Una
capacitación es lo necesario para ingresar a un trabajo. Gente, una sala,
computadoras al frente de cada uno y una persona encargada de dictar la misma.
Conocer
el producto o el servicio de la tarea a realizar, verificaciones, horarios,
break, un proyector, una pizarra y un marcador fiel que la acompañe. No
olvidarse del borrador: ¡tarea ardua que realiza!
Preguntas,
respuestas, luces, contraseñas, legajos, usuarios. Juego de roles para ir
ambientándonos un poco más.

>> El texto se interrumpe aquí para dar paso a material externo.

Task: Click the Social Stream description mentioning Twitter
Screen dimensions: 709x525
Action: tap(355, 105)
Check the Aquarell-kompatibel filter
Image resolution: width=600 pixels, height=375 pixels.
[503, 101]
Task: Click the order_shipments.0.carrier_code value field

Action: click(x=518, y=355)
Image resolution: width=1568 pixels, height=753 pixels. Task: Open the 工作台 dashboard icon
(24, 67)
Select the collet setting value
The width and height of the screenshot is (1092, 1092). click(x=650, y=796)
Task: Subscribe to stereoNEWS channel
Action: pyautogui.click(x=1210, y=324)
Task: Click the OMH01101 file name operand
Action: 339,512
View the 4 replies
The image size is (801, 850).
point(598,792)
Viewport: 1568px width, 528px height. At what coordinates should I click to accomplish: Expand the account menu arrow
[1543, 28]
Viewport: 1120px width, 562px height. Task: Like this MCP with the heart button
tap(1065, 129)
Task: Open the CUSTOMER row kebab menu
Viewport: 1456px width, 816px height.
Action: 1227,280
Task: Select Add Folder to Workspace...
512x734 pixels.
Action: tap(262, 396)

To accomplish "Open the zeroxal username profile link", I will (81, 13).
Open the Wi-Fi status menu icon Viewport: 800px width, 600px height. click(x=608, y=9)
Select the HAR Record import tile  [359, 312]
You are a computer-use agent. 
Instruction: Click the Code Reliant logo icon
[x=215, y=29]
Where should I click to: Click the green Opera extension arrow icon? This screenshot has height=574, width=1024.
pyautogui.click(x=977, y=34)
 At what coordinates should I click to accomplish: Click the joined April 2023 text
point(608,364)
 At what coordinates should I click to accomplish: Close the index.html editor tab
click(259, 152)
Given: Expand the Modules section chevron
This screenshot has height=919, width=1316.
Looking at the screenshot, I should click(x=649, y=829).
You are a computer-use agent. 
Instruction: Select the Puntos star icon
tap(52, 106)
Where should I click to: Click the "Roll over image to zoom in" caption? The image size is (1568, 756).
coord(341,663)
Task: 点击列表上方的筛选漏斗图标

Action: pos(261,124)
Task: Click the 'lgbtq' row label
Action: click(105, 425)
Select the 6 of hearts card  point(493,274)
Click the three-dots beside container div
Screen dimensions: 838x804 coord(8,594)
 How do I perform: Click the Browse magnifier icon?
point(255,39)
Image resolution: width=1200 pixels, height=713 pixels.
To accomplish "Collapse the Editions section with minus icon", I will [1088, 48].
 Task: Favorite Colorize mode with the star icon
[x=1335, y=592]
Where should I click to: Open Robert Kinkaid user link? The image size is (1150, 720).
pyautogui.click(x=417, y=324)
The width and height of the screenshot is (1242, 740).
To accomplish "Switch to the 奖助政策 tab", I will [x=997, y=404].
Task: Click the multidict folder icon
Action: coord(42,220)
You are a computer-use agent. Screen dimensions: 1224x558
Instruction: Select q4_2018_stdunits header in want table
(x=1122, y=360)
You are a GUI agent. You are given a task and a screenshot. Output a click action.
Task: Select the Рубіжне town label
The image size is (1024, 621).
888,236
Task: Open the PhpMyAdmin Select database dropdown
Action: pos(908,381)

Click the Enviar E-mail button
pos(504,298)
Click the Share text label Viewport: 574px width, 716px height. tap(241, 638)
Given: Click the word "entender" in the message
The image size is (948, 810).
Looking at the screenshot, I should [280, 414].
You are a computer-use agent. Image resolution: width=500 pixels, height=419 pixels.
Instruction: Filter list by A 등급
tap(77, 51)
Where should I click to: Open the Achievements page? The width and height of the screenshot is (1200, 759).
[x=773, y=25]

Uniforme, en algunos casos.
Nombre,
apellido, edad, lugar de donde viene, experiencias laborales. Casados,
solteras, hijos a cargo. Y nos vamos conociendo un poco más.
Cada
uno tiene una mochila llena de historias, reglas, banderas, códigos, juicios,
hojas en blanco listas, esperando a ser llenadas y otras ya escritas, esperando
a ser leídas.
A
veces es cuestión de piel. Una mirada, un movimiento, una risa, un comentario
puede ser desencadenante de una amistad. No, en la mayoría de los casos se
forma un gran compañerismo que quiere transformarse en amistad, pero no llega,
las distancias son más fuertes.
La
empresa misma se encarga de poner esa distancia. Cada chancho va a su rancho, y
cada uno va al grupo que le asignan. Y adiós al aula, capacitadora y todo el
rolete.
Pero
lo que pasa en la capa, queda en la capa. Es como un viaje imaginario a ningún
lugar. Las mejores duran un mes, los que ya se encuentran trabajando la
recuerdan como un tiempo de vacaciones.
Pero
en el momento del cursado no es valorada por los pasajeros. Después
arrepentidos, quieren volver el tiempo atrás. Tarde. Demasiado tarde.
Pero
de eso se trata este tiempo, a no confundirse con el objetivo real, que es
entrar a trabajar. Difícil no confundirse, no encariñarse, no querer volverse a
ver. Difícil olvidarse las bromas, las caras ante los comentarios desubicados,
los tiempos de almuerzo, un pucho, una fiesta de cierre que corone todo.
Más
de 30 días en una capacitación pasan muy rápido, que no se corte.
Gracias.
Alvaro Padilla, alias el Tucu.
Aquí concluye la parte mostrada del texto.